DATA RECORDS:
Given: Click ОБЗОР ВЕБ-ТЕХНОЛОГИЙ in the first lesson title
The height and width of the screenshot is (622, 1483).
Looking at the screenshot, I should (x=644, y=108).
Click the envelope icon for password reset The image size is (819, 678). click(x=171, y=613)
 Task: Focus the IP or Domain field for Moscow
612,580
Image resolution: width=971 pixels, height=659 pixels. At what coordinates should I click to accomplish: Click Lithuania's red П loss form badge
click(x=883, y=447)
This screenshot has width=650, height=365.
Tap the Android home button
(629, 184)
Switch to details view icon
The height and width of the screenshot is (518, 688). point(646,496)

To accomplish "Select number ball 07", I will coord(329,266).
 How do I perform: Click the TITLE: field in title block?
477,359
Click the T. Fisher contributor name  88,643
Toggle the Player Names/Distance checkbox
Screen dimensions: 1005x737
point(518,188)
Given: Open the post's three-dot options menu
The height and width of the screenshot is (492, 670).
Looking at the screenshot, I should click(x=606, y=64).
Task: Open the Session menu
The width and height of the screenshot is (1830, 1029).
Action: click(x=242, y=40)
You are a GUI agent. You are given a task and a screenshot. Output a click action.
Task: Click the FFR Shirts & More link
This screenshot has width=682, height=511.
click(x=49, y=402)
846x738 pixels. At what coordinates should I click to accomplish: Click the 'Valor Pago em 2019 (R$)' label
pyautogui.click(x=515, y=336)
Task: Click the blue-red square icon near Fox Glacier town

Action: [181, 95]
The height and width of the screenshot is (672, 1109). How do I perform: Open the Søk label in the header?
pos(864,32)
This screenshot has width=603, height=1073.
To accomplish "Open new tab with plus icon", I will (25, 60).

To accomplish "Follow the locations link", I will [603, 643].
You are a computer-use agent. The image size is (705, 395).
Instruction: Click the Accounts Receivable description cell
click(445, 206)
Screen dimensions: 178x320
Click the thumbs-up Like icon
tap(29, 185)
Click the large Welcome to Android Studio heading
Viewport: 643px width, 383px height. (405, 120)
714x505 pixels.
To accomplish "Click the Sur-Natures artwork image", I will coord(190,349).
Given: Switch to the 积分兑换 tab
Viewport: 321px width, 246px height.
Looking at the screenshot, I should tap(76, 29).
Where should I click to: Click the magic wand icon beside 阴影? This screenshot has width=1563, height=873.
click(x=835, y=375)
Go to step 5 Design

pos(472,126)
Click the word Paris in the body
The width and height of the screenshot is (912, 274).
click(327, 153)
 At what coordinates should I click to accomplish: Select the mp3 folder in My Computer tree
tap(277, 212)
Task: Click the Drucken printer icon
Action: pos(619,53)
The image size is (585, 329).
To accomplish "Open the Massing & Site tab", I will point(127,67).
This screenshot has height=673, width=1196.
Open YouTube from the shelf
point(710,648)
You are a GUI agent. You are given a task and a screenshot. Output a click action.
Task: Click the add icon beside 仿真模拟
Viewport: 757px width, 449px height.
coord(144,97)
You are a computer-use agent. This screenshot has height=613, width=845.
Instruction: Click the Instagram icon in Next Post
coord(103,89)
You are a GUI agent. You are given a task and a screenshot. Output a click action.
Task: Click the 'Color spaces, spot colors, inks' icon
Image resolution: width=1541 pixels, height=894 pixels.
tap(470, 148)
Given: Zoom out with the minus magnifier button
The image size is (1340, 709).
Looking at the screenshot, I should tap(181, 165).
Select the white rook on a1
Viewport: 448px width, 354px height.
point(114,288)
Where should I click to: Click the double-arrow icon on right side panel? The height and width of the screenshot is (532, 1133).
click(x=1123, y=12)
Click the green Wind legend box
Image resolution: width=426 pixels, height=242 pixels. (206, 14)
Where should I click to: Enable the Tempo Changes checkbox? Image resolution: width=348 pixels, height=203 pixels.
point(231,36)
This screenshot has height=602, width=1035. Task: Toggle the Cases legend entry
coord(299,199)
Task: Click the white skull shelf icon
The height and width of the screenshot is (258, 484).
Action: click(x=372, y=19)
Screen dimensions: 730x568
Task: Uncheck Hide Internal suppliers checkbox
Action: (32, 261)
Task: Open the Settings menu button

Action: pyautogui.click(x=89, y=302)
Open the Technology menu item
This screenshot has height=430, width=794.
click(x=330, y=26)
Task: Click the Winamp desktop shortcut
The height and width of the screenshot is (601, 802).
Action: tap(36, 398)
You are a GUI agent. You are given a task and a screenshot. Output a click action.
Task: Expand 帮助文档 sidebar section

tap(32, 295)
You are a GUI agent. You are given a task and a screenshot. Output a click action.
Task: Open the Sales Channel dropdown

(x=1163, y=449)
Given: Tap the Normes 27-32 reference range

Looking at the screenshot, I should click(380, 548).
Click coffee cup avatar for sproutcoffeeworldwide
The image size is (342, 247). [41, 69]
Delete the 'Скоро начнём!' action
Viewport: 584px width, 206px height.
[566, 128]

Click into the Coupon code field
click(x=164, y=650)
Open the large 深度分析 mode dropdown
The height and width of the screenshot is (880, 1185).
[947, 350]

DO THIS:
Retype the items exactly, from the line that contains "Given: Zoom out" through the line that contains "The image size is (342, 247). [41, 69]", including both of those lines.

SOLVED EXERCISE:
Given: Zoom out with the minus magnifier button
The image size is (1340, 709).
Looking at the screenshot, I should tap(181, 165).
Select the white rook on a1
Viewport: 448px width, 354px height.
point(114,288)
Where should I click to: Click the double-arrow icon on right side panel? The height and width of the screenshot is (532, 1133).
click(x=1123, y=12)
Click the green Wind legend box
Image resolution: width=426 pixels, height=242 pixels. (206, 14)
Where should I click to: Enable the Tempo Changes checkbox? Image resolution: width=348 pixels, height=203 pixels.
point(231,36)
This screenshot has height=602, width=1035. Task: Toggle the Cases legend entry
coord(299,199)
Task: Click the white skull shelf icon
The height and width of the screenshot is (258, 484).
Action: click(x=372, y=19)
Screen dimensions: 730x568
Task: Uncheck Hide Internal suppliers checkbox
Action: (32, 261)
Task: Open the Settings menu button

Action: pyautogui.click(x=89, y=302)
Open the Technology menu item
This screenshot has height=430, width=794.
click(x=330, y=26)
Task: Click the Winamp desktop shortcut
The height and width of the screenshot is (601, 802).
Action: tap(36, 398)
You are a GUI agent. You are given a task and a screenshot. Output a click action.
Task: Expand 帮助文档 sidebar section

tap(32, 295)
You are a GUI agent. You are given a task and a screenshot. Output a click action.
Task: Open the Sales Channel dropdown

(x=1163, y=449)
Given: Tap the Normes 27-32 reference range

Looking at the screenshot, I should click(380, 548).
Click coffee cup avatar for sproutcoffeeworldwide
The image size is (342, 247). [41, 69]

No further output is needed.